Teams across Intel ‘turned over every rock’ to build the Intel Core Ultra 200V processor family, meeting laptop buyers’ demands for more endurance, more speed and new capabilities.
InTel’s new Ultra 200V
What do laptop improvement people ask for the most? You can probably guess – is better battery life. Nobody enjoys hunting for power outlets in airports or hotel lobbies. However battery life isn’t the only factor taken into account when considering a laptop up-grade. The top priority that creates the need for a new model to replace an older system is definitely speed, and while this might seem counterintuitive, reality is that the key to better battery life is actually better processing speed.
This is what the team behind the Intel® Core™ Ultra 200V series processors (code-named Lunar Lake) discovered.

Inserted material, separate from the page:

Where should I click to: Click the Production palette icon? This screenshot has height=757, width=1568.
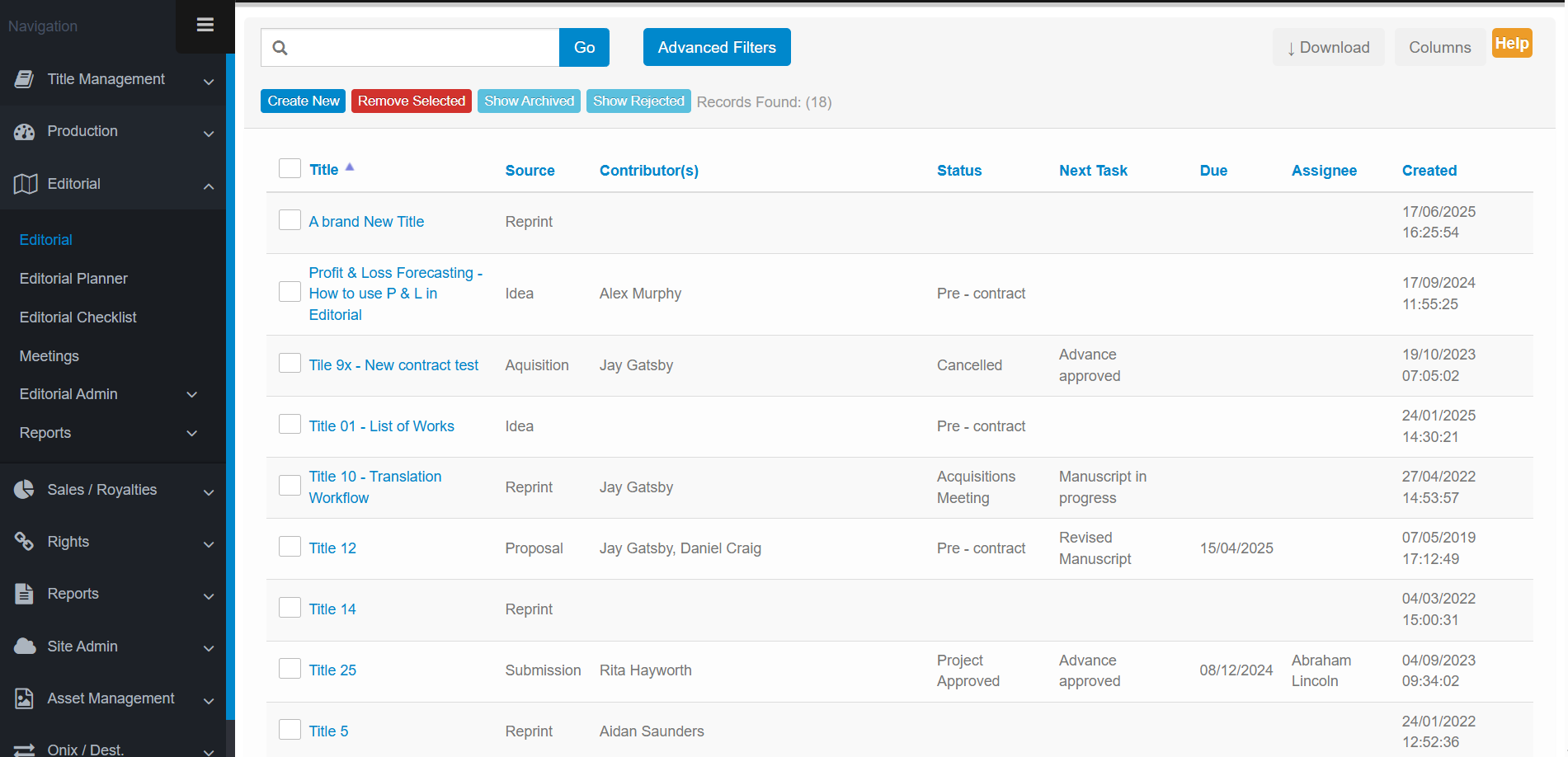pos(25,131)
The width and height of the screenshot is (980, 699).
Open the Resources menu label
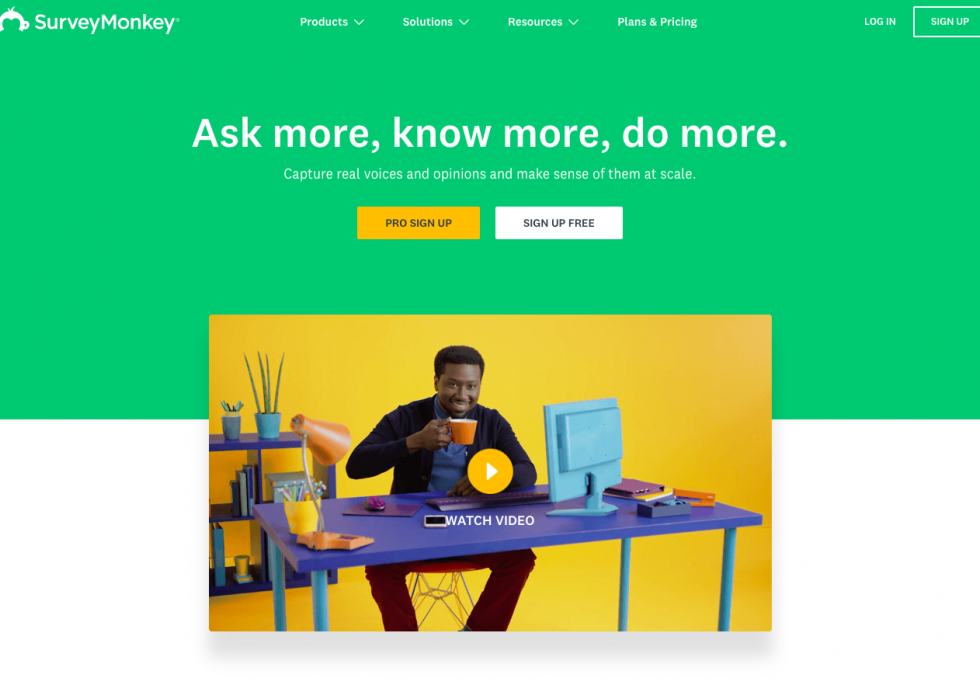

They came together “all for one target,” says Arik Gihon, Intel senior principal engineer of SoC Architecture. “We had new competition showing good performance – roughly equal to what we have – but with much lower power.”
‘Intel Needed Something Special’
To fight back, he says, “We needed something special.” That meant “loosening up the constraints” of building a product that could be adapted across a wider set of the PC market and focusing on thin-and-light laptops and more tablet-like fan-less devices. “The story was efficiency,” Gihon explains, “and we literally turned over every rock.”
The result of the development process is Intel’s new Core Ultra 200V. It’s a processor able to power AI PC laptops and one that draws as much as 40% less power than its predecessor, which itself was a radical re-architecture focused on efficiency. The new Core Ultra delivers several more hours of battery life — and, critically, similarly large gains in performance, graphics and AI.
Sleep, Wake, Work, Fast
What dictates sleep, however, has evolved. “PC users work with quite a lot of applications running in the background and the foreground,” Gihon says, so it’s not display activity but rather the mix of applications running that shapes the processor’s response.
One way the Dev team found power savings was to get more applications running on the Efficient-cores, or E-cores. “The thing that allowed us to use the E-core more than the previous generation – on most of the applications – is that we actually improved its performance, not its efficiency.” Gihon added.
When Intel first introduced hybrid chips with two kinds of cores, the priority was performance. A chip first ran its P-cores, and then E-cores provided additional processing power when required. For the Core Ultra platforms, however, the priority is efficiency.
Introducing this new power management scheme “was a big risk,” he adds, since it required breaking the previous working model. “That was a huge challenge – but since we wanted it so much, we were able to overcome it.”
From a Design Standpoint, ‘One of the Biggest Projects’
On top of all of that, the new processor provides up-to a 50% improvement in graphics performance – “we have tons of horsepower for AI,” adds Gihon. Core Ultra 200V series processors are ready to speed up the several hundred features and AI models already available or the next on-device AI developers will dream up.